Linear Regression Model implementation

Hello,
So I wanted to code the linear regression algorithm by myself from scratch. I did that. I got to a situation after a lot of debugging and error-correction. I got a linear fit curve for one feature and one output dataset. The straight line seems very well fitted. But then I thought I can’t be sure so I tried to implement scikit linear regression library/module. And I plotted those results as well. Now for me who has just started last week in machine learning and linear regression I thought the answers must be same, at least very close to each other. But what I got confused me. I got w and b as 9.44996 and 24.8482 respectively and using scikit I got 10.45667 and 17.5454 respectively. Now these values are not close. I followed everything and I checked everything like I found out the gradient dj_dw and compared it with numerical gradient through following code-
eps=1e-4
w_eps=w+eps
cost_p=self.model_cost(w_eps,b)
cost_m=self.model_cost(w-eps,b)
grad=(cost_p-cost_m)/(2*eps)
eps is epsilon, a very small quantity and then I am calculating gradient. These two gradients were very very close, differed in 4th decimal place. Then I plotted learning curve (loss vs iteration) The loss fell pretty fast. Then I compared the mean squared error, I found this using scikit for both the implementation. Now here is something very confusing- My implementation got mse as 31.2709 and scikit’s implementation got 42.5947. So what mine has less error? but my curve is not as well fitted as compared to scikit’s one. What am I missing here? Clearly I can’t be better than a library if nothing both of them should be very close.
Note- I have removed regularization from scikit’s sgd and also I have used same learning rate and ran the two codes for same number of iterations. I can upload photos of the curve if anybody wants that. I am only allowed single photo so I am uploading curve fit of my implementation.
Please if anybody can tell me what’s happening? Is there something different with scikit or what?

1 Like

That’s just an approximation of the gradients.

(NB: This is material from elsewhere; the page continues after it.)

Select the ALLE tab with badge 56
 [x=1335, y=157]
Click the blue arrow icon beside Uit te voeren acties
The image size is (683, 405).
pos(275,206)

Real gradient descent uses equations based on taking the partial derivative of the cost equation.

I have actually used the real gradient formula only in my implementation. The code snippet I wrote is just a numerical way of calculation and I did that to check whether my code implementation of gradient is working or not.

Here are a couple of other thoughts:

It’s very difficult to judge when a regression has converged just by eyeballing the cost history. Depending on the magnitude of the features, you may have to limit the vertical scale of the plot in order to get a good assessment.

Did both your methods use the same optimization method? Your hand-written code probably used fixed-rate gradient descent for a fixed number of iterations. Did your solution using scikit-learn use the same method?

In your solution, what stopping criteria did you use?

I see you used sgd with sckit-learn: That’s stochastic gradient descent. It will give a different result than the fixed rate batch gradient descent that I believe you implemented.

SGD may also include other optimizers, such as Adam, which does not use a fixed rate.

Could you provide some details on your model, compared to how scikit was configured?

1 Like

Also, can you provide a link to the dataset you used? It’s not the same one used in the Module 2 assignment.

I wasn’t able to find that dataset in MLS Course 1.

Update:
After a search online, I think you’re using this dataset from Kaggle:

…where you are only using the “YearsExperience” input feature, and the “Salary” output.

1 Like

I implemented a fixed-rate gradient descent for that dataset.

Here is the plot of the dataset and fit:

I got the following weights and final cost (2,500 iterations, learning rate 0.01):
w = 9,597.8
b = 24,796.02
Cost 15,639,934.60

So I suspect you may have normalized the dataset before you ran your gradient descent code.

You can change the learning rate and number of iterations over a fairly wide range, and get essentially the same results. Small variations in the weight and bias do not substantially change the final cost.

I would also very much like to hear from you for Tom’s questions. On top of that, you may also check the trained model’s n_iter_ attribute and see if it had stopped earlier than expected.

As a cross-check, i implemented the Normal equation (which provides a direct solution for the weight and bias for linear regression).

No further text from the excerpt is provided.